Thursday, November 18, 2021

Rescue Mission: The Fifteen Ships Caught In the Arctic Ice May Soon Have Icebreaker Assistance

This is our first visit to Denmark's Polar Portal and their sea ice thickness map for this ice season.

The ice is in very good shape which is a problem for shipping. Last year we were going on about the two plugs that slow the flushing of ice into the North Atlantic, in particular the plug in the Bering, Chukchi, and Siberian seas, top center in the map. That plug held longer than it has in years meaning less ice was pushed out through the other side, the Fram Strait between Svalbard and Greenland.

In fact, in Mid-May the ice was so thick, and extended so far that it trapped a large pod of Beluga whales around that easternmost point of the contiguous Eurasian landmass.

And here is the current situation:

http://polarportal.dk/fileadmin/polarportal/sea/CICE_map_thick_LA_EN_20211117.png

Polar Portal.dk

The problem is that 1.5 to 3 meter thick ice hugging the Russian coast top right. 

And here are the last three stories The Barents Observer has published on the mess along the Northern Sea Route:

November 8:
A critical situation might be in the making on the Northern Sea Route
An early freeze has taken shippers by surprise and a big number of vessels are in danger of getting stuck in thick sea-ice.
More than 20 vessels are either stuck or struggling to make it through increasingly thick sea-ice on the Northern Sea Route.....

November 10
Two icebreakers are on the way to rescue ice-locked ships on Northern Sea Route
But some of the vessels will have to wait for at least one week before they are released from captivity in the remote Arctic sea-ice.

November 16
Arctic shippers eye release from Russian ice captivity
The 15 ships that for the last two weeks have been ice-locked in Russian Arctic waters see release coming as a second icebreaker makes its way into the East Siberian Sea.

Diesel-powered icebreaker Novorossisk early this week made its way into the Chukchi Sea with course for the ships that are battling to make it out of the sea-ice in the East Siberian Sea.

The vessels, among them an oil tanker and several fully loaded bulk carriers,  have been captured in thick sea-ice in the far eastern Arctic waters since early November as an early freeze took captains and shipping companies by surprise.

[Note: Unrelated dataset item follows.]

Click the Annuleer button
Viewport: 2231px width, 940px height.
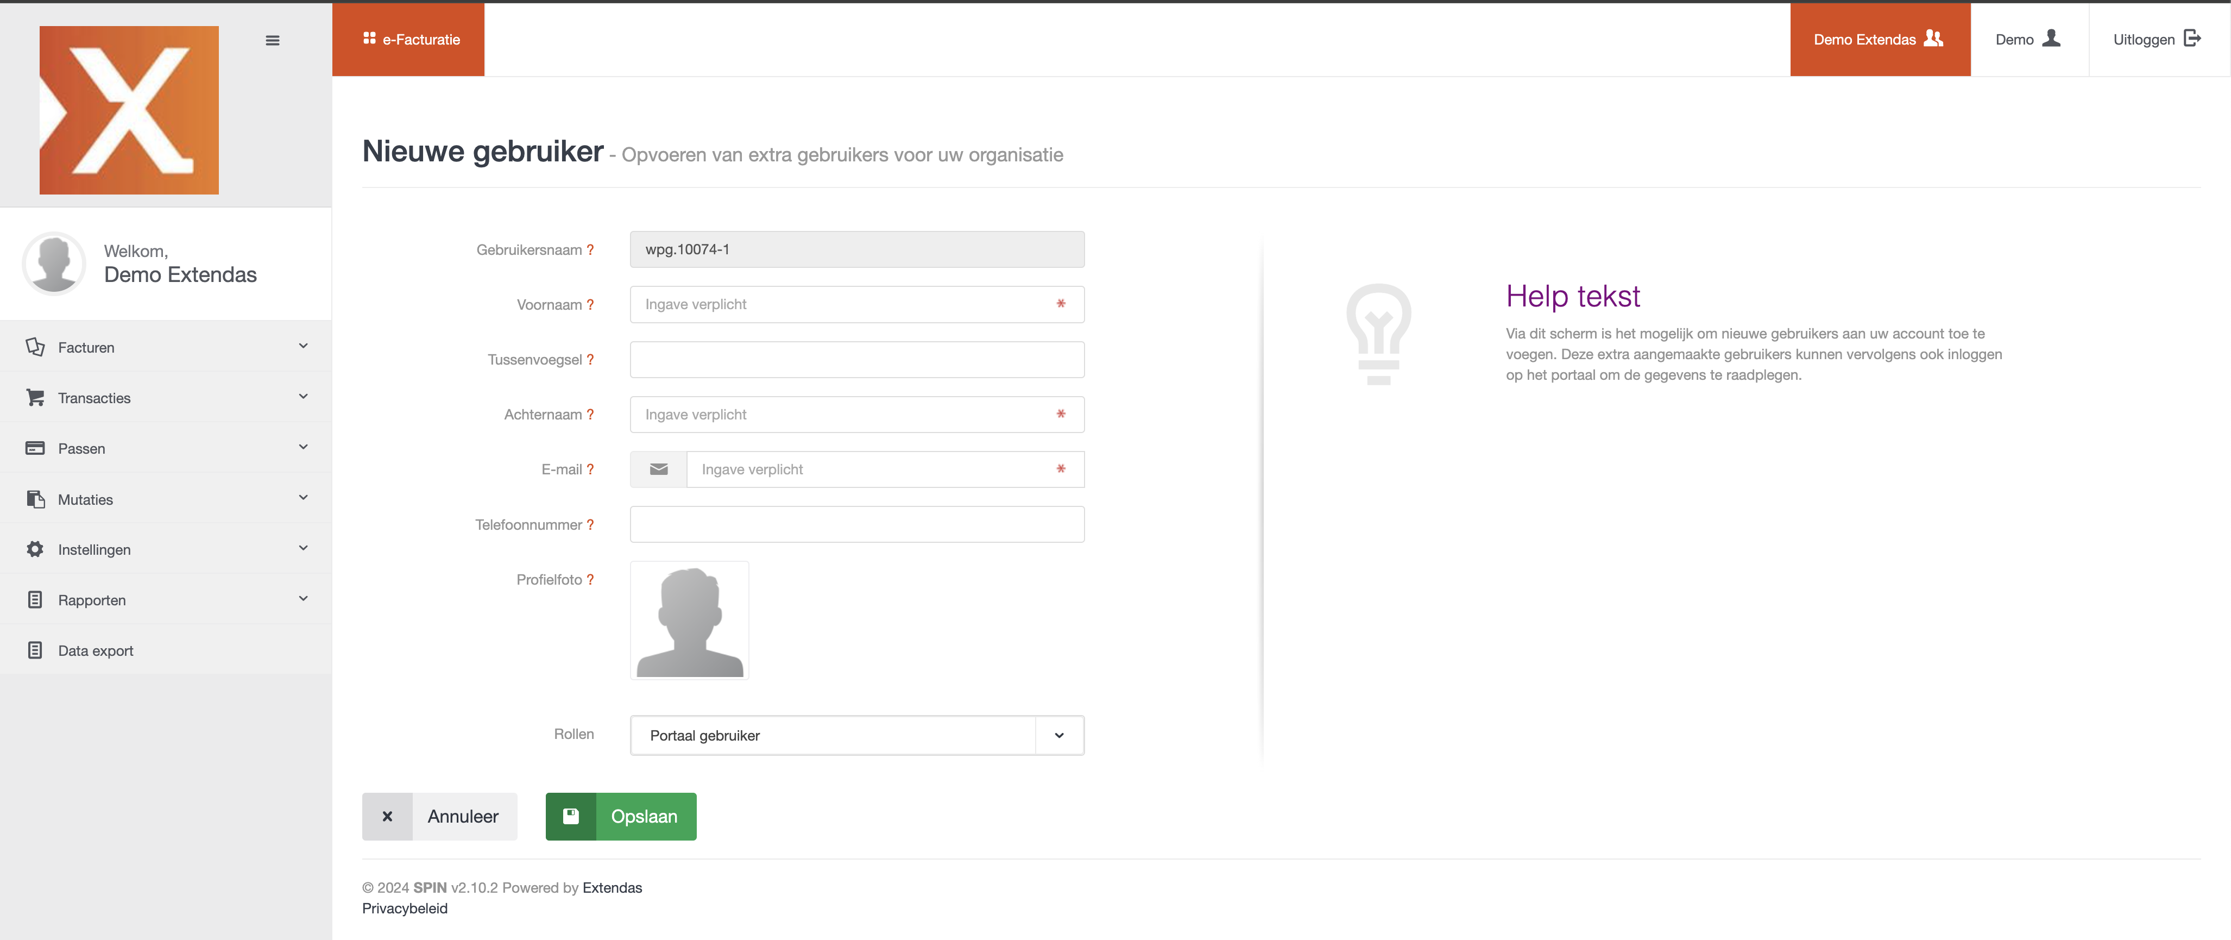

Over the last weeks, only one icebreaker, the nuclear-powered Vaigach, has been available for escorts through the increasingly icy waters. That has been insufficient to aid the many vessels that have been on their way across the Northern Sea Route.

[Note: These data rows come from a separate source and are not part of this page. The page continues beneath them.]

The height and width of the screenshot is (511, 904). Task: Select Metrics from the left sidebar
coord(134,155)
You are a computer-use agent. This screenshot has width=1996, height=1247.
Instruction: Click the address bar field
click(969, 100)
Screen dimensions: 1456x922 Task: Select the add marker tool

Over the past years, ice conditions in late October and early November have allowed extensive shipping along the vast Russian Arctic coast. This year, however, large parts of the remote Arctic waters were already in late October covered by sea-ice. There is now an ice layer more than 30 cm thick cross most of the Laptev Sea and East Siberian Sea. And in the strait separating the mainland with the Island of Wrangel is an area with more than a meter thick multi-year old ice.....

....MUCH MORE

Last year when Novatek made headlines with a midwinter LNG shipment the Russians were taking no chances:
LNG Tanker Embarks on First Ever Mid-winter Voyage on Northern Sea Route
These Arc-7 tankers can break ice up to two metres thick and the Novatek powers-that-be may have left it a week too late for the ship to make it on its own...
*****

...the icebreaker Rosatom has positioned in the East Siberian Sea is the one ship in the entire world that you want standing by, the 25,168 tonnes displacement  50 Let Pobedy. [Fifty Years of Victory]:

http://network.bellona.org/content/uploads/sites/3/2017/08/icebreaker2.jpg
The 50 Let Pobedy icebreaker bringing politicians to the North Pole. (Photo: Murmansky Vestnik) 

Although the new Arktika-class ships are heavier, 33,000 tonnes, Fifty Years of Victory has proven ability to break through 5 metres (16 feet) of ice. Meaning it could get to the North Pole in the dead of winter if needed.

The picture above was taken in summer - note sunlight.